© 1994 Oxford University Press
research-article |
Mutagenicity of butadiene and its epoxide metabolites: II. Mutational spectra of butadiene, 1,2-epoxybutene and diepoxybutane at the hprt locus in splenic T cells from exposed B6C3F1 mice
Department of Pathology and Department of Environmental Sciences and Engineering, University of North Carolina at Chapel Hill Chapel Hill, NC 27599-7525, USA
1To whom correspondence should be addressed at present address: Merck Research Laboratories, WP45-301 West Point, PA 19486, USA
The mutagenic potential and mutational spectra of butadiene (BD), 1,2-epoxybutene (EB), and diepoxybutane (DEB) were determined in splenic T cells from exposed B6C3F1 mice. Mice exposed by inhalation to 625 p.p.m. BD for 2 weeks displayed an average hprt– mutation frequency of 6.2 x10–6 compared to 1.2x10–6 in controls. Mice were also given three daily i.p. doses of 60, 80 and 100 mg EB/kg or 7, 14 and 21 mg DEB/kg. Average hprt– frequencies of 5.4x10–6, 4.lx10–6 and 8.6x10–6 were seen in the EB groups, respectively, while average frequencies of 4.6x10–6, 9.4x10–6 and 13x10–6 were seen in the DEB groups.
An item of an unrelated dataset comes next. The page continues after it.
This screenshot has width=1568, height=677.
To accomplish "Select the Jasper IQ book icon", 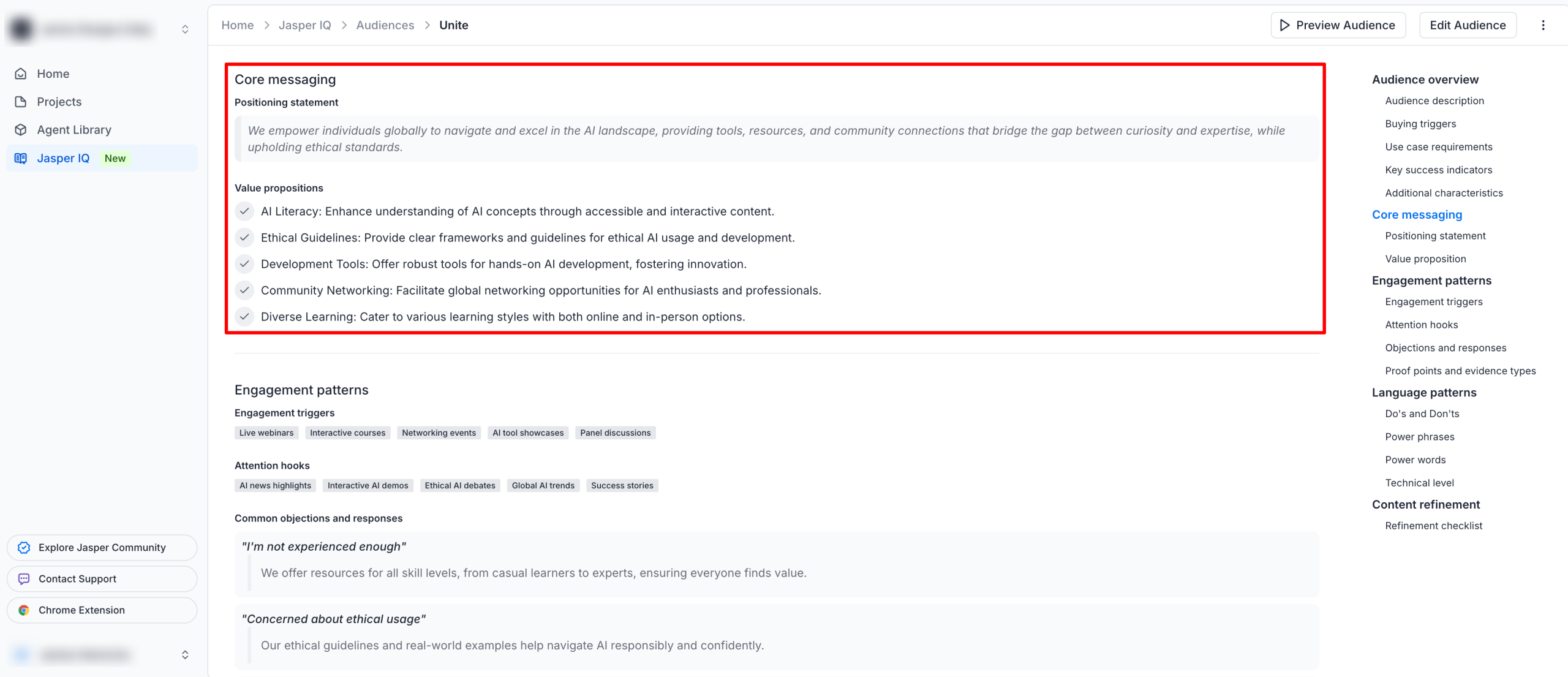I will pos(21,158).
DNA sequencing revealed that approximately half of the mutations induced in vivo by BD, EB and DEB were frameshift mutations. A +1 frameshift ‘hotspot’ in six consecutive guanine bases in exon 3 was observed with all three compounds. The remaining mutations produced by BD, EB and DEB were transition and transversion mutations at both AT and GC base pairs. Base pair substitutions induced by BD were biased in favor of mutation at AT base pairs. The mutational spectra produced by BD, EB and DEB were very similar to that observed previously with ethylene oxide, suggesting that these epoxide agents may be working through a similar mutagenic mechanism.